Work to complete: Reproduce the items below word for word, starting at the line that contains "The width and height of the screenshot is (685, 385)." and stopping after the line that contains "point(141,48)".

Records from a data collection

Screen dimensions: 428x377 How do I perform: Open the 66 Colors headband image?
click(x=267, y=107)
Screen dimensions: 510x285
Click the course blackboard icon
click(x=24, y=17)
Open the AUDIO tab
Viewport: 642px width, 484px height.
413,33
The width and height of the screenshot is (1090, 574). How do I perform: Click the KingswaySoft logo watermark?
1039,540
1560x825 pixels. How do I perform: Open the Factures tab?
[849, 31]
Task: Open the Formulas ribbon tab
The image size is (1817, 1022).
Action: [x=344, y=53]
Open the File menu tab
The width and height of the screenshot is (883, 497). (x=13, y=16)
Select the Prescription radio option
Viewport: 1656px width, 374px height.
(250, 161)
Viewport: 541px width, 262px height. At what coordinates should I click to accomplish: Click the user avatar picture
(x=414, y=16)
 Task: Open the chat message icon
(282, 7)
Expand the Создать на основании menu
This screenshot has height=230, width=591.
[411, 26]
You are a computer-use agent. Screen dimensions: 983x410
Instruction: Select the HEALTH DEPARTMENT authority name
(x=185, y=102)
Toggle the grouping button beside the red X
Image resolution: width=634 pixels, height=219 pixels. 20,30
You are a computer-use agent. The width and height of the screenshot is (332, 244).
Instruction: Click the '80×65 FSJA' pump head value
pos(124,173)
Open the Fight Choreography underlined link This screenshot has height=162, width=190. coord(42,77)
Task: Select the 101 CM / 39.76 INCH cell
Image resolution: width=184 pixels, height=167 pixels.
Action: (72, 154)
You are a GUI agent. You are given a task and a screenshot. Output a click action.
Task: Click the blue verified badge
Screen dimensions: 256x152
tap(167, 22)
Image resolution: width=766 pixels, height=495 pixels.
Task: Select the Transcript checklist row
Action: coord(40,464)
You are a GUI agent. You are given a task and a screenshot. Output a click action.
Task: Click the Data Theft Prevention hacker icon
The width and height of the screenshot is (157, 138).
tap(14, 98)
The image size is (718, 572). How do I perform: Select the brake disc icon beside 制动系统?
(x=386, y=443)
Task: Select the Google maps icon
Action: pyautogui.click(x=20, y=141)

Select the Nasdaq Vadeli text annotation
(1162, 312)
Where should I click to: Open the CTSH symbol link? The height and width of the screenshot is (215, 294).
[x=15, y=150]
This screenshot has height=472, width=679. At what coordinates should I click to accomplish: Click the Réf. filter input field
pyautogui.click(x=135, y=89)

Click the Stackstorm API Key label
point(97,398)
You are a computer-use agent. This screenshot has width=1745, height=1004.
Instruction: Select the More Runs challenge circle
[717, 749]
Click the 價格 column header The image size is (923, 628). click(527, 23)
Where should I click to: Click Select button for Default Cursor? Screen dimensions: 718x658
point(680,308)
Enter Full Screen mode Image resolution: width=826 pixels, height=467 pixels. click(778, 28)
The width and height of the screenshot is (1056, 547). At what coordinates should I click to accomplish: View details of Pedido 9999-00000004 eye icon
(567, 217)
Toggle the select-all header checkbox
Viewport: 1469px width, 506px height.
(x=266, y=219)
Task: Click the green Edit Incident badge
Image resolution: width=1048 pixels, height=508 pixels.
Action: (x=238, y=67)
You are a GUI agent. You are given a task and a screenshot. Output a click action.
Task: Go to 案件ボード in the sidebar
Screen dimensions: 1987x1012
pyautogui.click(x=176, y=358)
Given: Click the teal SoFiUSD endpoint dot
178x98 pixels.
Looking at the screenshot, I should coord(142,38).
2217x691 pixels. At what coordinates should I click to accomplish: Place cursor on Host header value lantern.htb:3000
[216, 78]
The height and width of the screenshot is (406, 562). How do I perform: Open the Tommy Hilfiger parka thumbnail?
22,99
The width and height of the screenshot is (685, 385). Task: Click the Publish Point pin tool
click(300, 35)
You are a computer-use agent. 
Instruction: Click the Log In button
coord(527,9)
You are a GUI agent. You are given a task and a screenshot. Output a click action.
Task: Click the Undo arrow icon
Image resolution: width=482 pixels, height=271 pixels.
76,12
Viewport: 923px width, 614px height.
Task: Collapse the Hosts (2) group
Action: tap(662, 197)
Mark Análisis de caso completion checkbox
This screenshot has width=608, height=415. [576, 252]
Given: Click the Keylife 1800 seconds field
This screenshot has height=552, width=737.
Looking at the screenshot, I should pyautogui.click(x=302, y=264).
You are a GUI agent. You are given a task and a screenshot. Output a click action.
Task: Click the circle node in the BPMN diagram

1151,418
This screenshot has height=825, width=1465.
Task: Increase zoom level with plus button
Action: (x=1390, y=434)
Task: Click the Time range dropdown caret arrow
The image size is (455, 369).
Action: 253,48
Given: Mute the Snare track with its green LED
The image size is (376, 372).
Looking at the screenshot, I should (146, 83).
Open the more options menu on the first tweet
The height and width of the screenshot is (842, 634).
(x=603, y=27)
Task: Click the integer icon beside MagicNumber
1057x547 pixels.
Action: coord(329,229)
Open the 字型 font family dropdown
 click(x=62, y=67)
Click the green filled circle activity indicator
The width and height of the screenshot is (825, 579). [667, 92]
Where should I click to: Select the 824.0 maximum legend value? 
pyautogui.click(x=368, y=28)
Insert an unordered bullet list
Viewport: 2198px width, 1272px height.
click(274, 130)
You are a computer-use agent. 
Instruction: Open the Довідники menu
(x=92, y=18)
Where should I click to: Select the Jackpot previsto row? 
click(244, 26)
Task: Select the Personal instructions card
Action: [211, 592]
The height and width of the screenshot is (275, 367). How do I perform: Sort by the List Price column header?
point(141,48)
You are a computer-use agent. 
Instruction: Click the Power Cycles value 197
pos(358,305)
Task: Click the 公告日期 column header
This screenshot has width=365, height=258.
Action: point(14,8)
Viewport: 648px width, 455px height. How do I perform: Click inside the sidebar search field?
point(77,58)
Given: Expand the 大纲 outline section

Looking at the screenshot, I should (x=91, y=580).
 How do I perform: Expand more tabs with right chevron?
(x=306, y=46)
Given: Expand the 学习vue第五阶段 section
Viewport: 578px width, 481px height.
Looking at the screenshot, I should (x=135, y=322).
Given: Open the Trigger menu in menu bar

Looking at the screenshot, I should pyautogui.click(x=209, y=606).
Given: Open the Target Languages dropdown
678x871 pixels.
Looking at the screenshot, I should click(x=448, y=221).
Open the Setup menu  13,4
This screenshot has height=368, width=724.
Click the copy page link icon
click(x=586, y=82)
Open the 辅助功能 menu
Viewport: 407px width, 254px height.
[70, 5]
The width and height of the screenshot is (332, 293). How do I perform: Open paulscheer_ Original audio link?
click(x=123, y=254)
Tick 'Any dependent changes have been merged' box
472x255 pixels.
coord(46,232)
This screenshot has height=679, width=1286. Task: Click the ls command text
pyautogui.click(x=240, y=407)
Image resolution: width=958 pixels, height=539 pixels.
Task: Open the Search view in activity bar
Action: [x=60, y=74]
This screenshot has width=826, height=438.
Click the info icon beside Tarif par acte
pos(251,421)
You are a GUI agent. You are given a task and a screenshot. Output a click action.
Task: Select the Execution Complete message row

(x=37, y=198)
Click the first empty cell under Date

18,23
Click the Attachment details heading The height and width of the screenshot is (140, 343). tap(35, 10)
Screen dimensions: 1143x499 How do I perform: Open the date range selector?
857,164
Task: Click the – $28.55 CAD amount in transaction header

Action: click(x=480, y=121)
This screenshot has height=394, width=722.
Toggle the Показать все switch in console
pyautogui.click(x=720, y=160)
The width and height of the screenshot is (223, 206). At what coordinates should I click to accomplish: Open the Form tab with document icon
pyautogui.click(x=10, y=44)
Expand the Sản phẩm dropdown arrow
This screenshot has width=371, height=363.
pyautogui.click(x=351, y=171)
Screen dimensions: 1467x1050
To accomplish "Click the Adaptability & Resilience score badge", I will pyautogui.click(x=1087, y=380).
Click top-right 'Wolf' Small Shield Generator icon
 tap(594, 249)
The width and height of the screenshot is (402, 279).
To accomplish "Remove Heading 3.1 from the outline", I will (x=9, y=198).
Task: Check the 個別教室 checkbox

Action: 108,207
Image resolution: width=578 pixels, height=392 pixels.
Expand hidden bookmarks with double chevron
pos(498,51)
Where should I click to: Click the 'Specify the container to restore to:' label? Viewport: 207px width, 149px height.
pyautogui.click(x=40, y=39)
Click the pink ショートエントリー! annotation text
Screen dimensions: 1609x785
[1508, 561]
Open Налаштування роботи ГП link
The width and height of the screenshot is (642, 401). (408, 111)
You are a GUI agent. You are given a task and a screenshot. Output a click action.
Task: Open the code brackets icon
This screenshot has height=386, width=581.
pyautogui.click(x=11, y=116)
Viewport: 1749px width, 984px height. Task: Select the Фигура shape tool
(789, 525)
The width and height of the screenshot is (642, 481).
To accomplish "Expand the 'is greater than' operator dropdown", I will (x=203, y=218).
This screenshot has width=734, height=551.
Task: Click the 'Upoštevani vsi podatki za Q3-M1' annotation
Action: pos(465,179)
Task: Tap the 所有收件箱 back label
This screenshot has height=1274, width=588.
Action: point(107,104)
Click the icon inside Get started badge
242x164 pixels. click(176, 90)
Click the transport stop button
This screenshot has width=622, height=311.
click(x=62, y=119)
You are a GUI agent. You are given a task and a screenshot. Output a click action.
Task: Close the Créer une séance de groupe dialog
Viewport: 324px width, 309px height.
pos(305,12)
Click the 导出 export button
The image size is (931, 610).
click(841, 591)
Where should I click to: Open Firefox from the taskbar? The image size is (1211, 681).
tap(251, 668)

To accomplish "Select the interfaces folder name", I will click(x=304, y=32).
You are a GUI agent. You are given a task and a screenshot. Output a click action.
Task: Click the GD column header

Task solution:
The width and height of the screenshot is (685, 385). Task: Click the Publish Point pin tool
click(300, 35)
You are a computer-use agent. 
Instruction: Click the Log In button
coord(527,9)
You are a GUI agent. You are given a task and a screenshot. Output a click action.
Task: Click the Undo arrow icon
Image resolution: width=482 pixels, height=271 pixels.
76,12
Viewport: 923px width, 614px height.
Task: Collapse the Hosts (2) group
Action: tap(662, 197)
Mark Análisis de caso completion checkbox
This screenshot has width=608, height=415. [576, 252]
Given: Click the Keylife 1800 seconds field
This screenshot has height=552, width=737.
Looking at the screenshot, I should pyautogui.click(x=302, y=264).
You are a GUI agent. You are given a task and a screenshot. Output a click action.
Task: Click the circle node in the BPMN diagram

1151,418
This screenshot has height=825, width=1465.
Task: Increase zoom level with plus button
Action: (x=1390, y=434)
Task: Click the Time range dropdown caret arrow
The image size is (455, 369).
Action: 253,48
Given: Mute the Snare track with its green LED
The image size is (376, 372).
Looking at the screenshot, I should (146, 83).
Open the more options menu on the first tweet
The height and width of the screenshot is (842, 634).
(x=603, y=27)
Task: Click the integer icon beside MagicNumber
1057x547 pixels.
Action: coord(329,229)
Open the 字型 font family dropdown
 click(x=62, y=67)
Click the green filled circle activity indicator
The width and height of the screenshot is (825, 579). [667, 92]
Where should I click to: Select the 824.0 maximum legend value? 
pyautogui.click(x=368, y=28)
Insert an unordered bullet list
Viewport: 2198px width, 1272px height.
click(274, 130)
You are a computer-use agent. 
Instruction: Open the Довідники menu
(x=92, y=18)
Where should I click to: Select the Jackpot previsto row? 
click(244, 26)
Task: Select the Personal instructions card
Action: [211, 592]
The height and width of the screenshot is (275, 367). How do I perform: Sort by the List Price column header?
point(141,48)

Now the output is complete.